Daijiworld Media Network - Stockholm
Stockholm, Jan 9: Maternal use of antibiotics during pregnancy may increase the risk of newborns developing Group B Streptococcus (GBS) disease, a potentially serious bacterial infection, according to a new international study.
GBS bacteria usually live harmlessly in the gut or genital tract, but in vulnerable individuals — especially newborns, older adults and those with weakened immunity — they can cause severe infections such as sepsis, meningitis and pneumonia.

The study, led by researchers from Sweden’s Karolinska Institutet and the University of Antwerp in Belgium, found that prenatal exposure to antibiotics was associated with a higher risk of neonatal GBS disease within four weeks of delivery. Exposure during the early third trimester showed the strongest link.
“Prenatal antibiotic exposure can raise GBS risk within four weeks postpartum, especially in neonates not covered by risk-based intrapartum prophylaxis, with the early third trimester being a critical window of susceptibility,” the researchers noted in their paper published in the Journal of Infection.
The team analysed national health data covering all singleton live births in Sweden between 2006 and 2016. Of the 1,095,644 liveborn singletons studied, 24.5 per cent were exposed to antibiotics before birth. The incidence of GBS disease was higher among exposed neonates than among those unexposed — 0.86 versus 0.66 per 1,000 live births — particularly in babies without established GBS risk factors.
Researchers said the study is the first to directly examine the relationship between prenatal antibiotic exposure and neonatal GBS disease. The findings align with earlier Nordic studies that reported a 16–34 per cent increased risk of infections in early childhood following antibiotic exposure during pregnancy.

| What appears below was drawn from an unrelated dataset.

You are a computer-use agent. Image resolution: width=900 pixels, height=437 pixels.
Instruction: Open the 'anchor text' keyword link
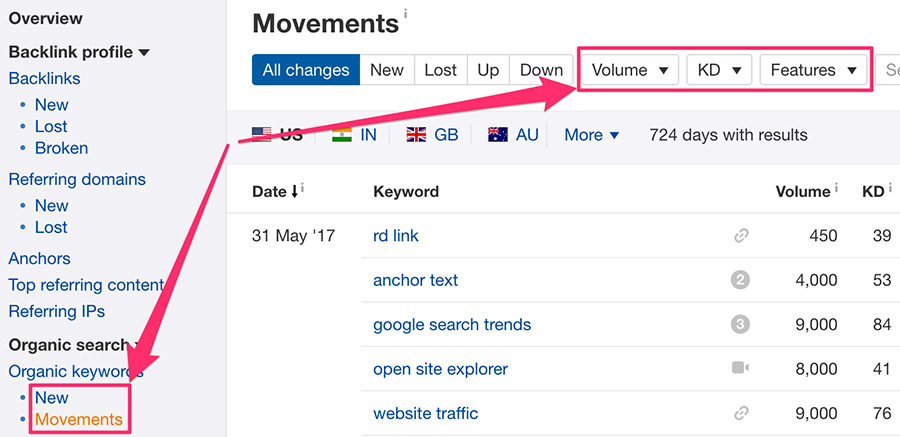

Notably, antibiotics active against GBS given close to delivery — within four weeks — did not offer protection against neonatal GBS disease. The association was observed mainly in pregnancies without clinical GBS risk factors, suggesting that limiting antibiotic use during pregnancy could be especially beneficial for this group.
Calling for further research, the team emphasised the need for greater vigilance in monitoring newborns who fall outside existing GBS prevention guidelines, particularly those exposed to antibiotics in the early third trimester.